Gilmar Machado participa da 68ª reunião da Frente Nacional de Prefeitos, em Brasília
qui, 15 de outubro de 2015 08:31Da Redação – Com Assessoria
Encontro tratou de temas relacionados ao aprimoramento do pacto federativo
O prefeito Gilmar Machado participou, na última semana, da 68ª Reunião Geral da Frente Nacional de Prefeitos (FNP), em Brasília. O encontro tratou de temas relacionados ao aprimoramento do pacto federativo e das medidas de reequilíbrio fiscal propostas pelo governo federal.

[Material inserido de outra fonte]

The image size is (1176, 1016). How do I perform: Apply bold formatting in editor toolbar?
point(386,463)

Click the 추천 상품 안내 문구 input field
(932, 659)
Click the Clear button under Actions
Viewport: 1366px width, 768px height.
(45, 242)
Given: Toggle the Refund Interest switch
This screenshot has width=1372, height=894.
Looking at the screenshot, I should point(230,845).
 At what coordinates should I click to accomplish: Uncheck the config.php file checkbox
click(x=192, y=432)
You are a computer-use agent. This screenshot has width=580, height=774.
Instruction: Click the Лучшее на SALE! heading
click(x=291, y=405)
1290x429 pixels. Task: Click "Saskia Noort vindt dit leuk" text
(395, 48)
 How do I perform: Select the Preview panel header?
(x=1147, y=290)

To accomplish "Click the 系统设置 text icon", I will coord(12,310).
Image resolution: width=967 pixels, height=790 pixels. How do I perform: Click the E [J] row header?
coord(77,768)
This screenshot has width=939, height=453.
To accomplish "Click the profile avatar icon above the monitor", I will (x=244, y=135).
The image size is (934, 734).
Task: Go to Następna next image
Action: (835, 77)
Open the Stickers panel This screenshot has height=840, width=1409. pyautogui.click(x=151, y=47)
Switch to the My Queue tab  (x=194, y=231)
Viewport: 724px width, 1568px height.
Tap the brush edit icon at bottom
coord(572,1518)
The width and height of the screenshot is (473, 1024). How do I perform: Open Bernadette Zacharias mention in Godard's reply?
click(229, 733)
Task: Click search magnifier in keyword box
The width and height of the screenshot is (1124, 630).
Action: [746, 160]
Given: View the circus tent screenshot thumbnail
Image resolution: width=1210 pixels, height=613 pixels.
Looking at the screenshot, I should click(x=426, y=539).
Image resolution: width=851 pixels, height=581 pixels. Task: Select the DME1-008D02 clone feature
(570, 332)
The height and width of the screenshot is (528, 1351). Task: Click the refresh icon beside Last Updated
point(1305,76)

Gilmar Machado manifestou preocupação com a crise política
Durante a Plenária Deliberativa, Gilmar Machado propôs que o Fundo de Apoio às Exportações (FEX) de 2015 seja repassado aos municípios em parcela única, em dezembro deste ano. “O FEX está previsto no orçamento. Ainda estamos recebendo o de 2014, em quatro parcelas. Se não recebermos o de 2015 ainda este ano, teremos problemas para cumprir o orçamento municipal”, alertou.
Além disso, Gilmar Machado manifestou preocupação com a crise política que, na avaliação do prefeito, afeta a economia. “Precisamos de uma interlocução urgente para resolver essa crise. Quem sofre é o município. É lá que a crise vai chegar. É lá que a população vive os efeitos e acaba cobrando dos prefeitos”, constatou.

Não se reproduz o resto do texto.